Here's what the Rio Grande, Continental Divide Elevation 4,585 feet, Interstate 10, and New Mexico really have in common - Mountain Matron
|Posted on September 29, 2017 at 9:45 PM|
Here’s what the Rio Grande, Continental Divide - Elevation 4,585, Interstate 10, and New Mexico really have in common - Mountain Matron
The Rio Grande flows through three U.S states eventually creating a border between Texas and four states of Mexico in an astounding length of 1,900 miles. Those statistics rank it among the top 5 longest rivers in North America. The Rio Grande starts in the snow-filled San Juan Mountains of Colorado continuing generally south through New Mexico along the border of Texas and parallel states of Mexico eventually funnelling its way into the Gulf of Mexico. The river has an expansive entirety of 336,000 square miles, yet because of the arid nature of much of its lower region only half of its existence contributes to the river's flow.
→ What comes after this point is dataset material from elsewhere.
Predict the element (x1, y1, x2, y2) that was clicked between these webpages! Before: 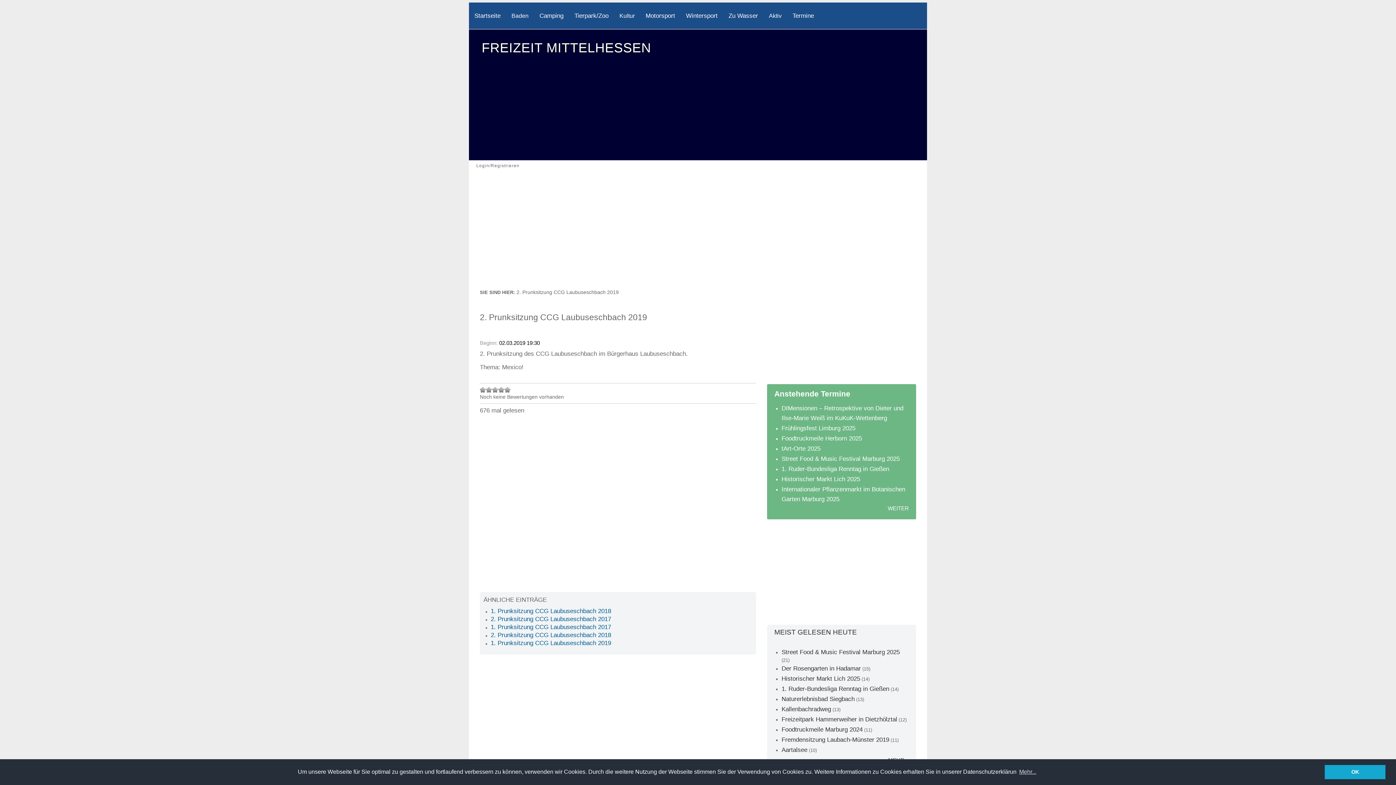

There had been long-time controversial border disputes of ownership between the U.S and Mexico because of the river’s shifts in flow at the Texas and Mexico junction. In 1968 Texas ends the 114-year argument by diverting the water to a 190-mile concrete channel below what is now Big Bend National Park retaining U.S protection as Rio Grande Wild and Scenic River.
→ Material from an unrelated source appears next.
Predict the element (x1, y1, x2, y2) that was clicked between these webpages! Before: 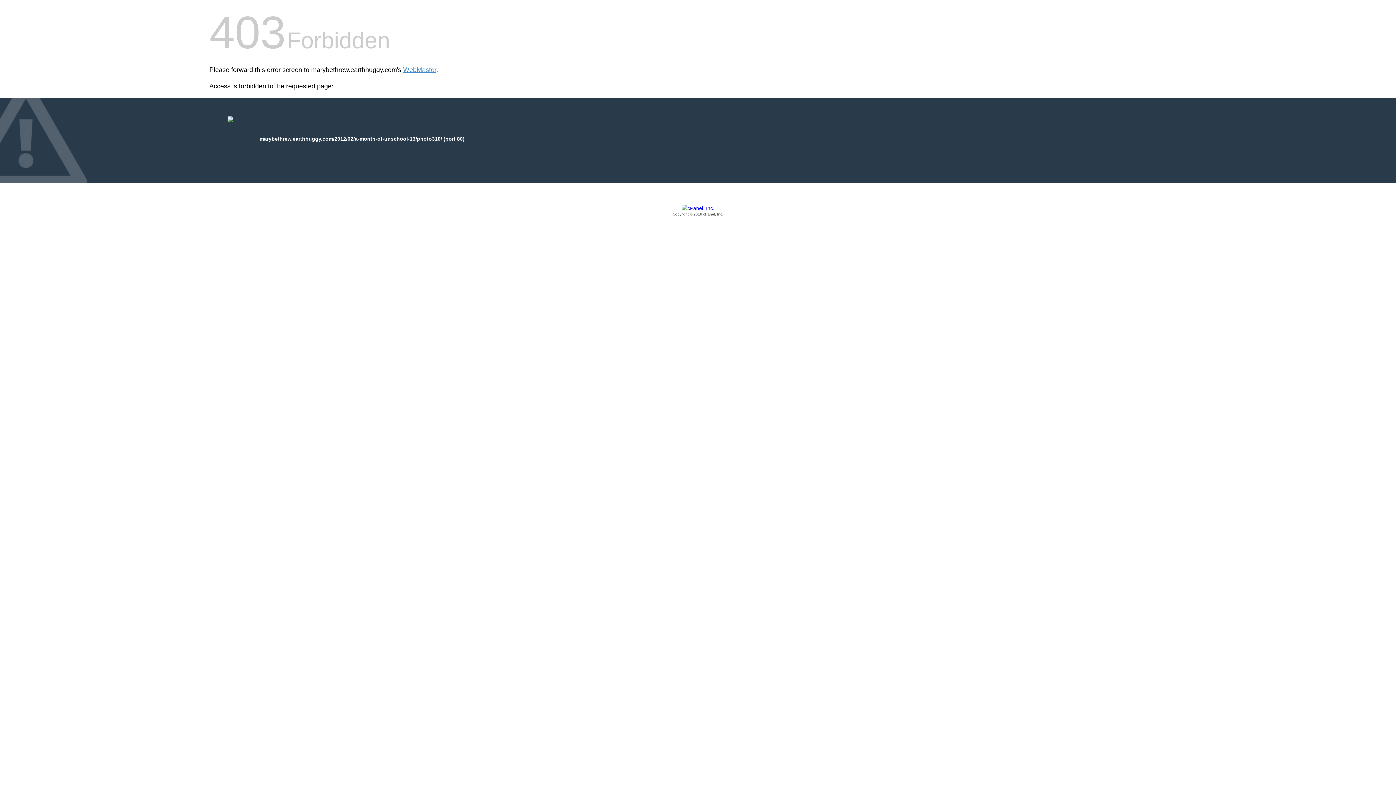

- In 1828, after the abolishment of slavery in Mexico, slaves from Texas would cross the Rio Grande to seek freedom
- In the 1800’s more than 200 steamboats used the Rio Grande as a transportation route between Brownsville and Rio Grande City.
- The Rio Grande has been placed on the Most Endangered Rivers list 6 times between the years 1993 & 2003
- Before rushing into the gulf coast the Rio Grande slices three magnificent canyons varying from 1,500ft. - 1,700ft. creating a “big bend” (Read more at Big Bend National Park)
The Rio Grande, Continental Divide, Interstate 10 and myself became acquainted on my recent traveling from Phoenix, Arizona to El Paso, Texas to Las Cruces, New Mexico back to El Paso, and then on the return home to Phoenix.
About 5 hours into this trip, heading eastbound approximately 30 minutes past Lordsburg, New Mexico occupying a quiet deserted Interstate 10 I crossed paths with the Continental Divide and the Rio Grande. It was dark and I saw nothing but the green signs posted near the highway. Fortunately for me I was ready with my phone on hand and fast enough to photograph the river as a passenger moving 80mph 6 days later on my way home. I wasn’t however as lucky when shortly after we reached the clearly marked sign acknowledging the 4,585ft. elevation portion of the Continental Divide. You will see a sign for both on both the east and westbound lanes of Interstate 10 between Lordsburg and Deming, New Mexico.
After spending 7 days in two new to me states, mostly indoors, it was quite interesting to experience the region from a historic and geographic perspective.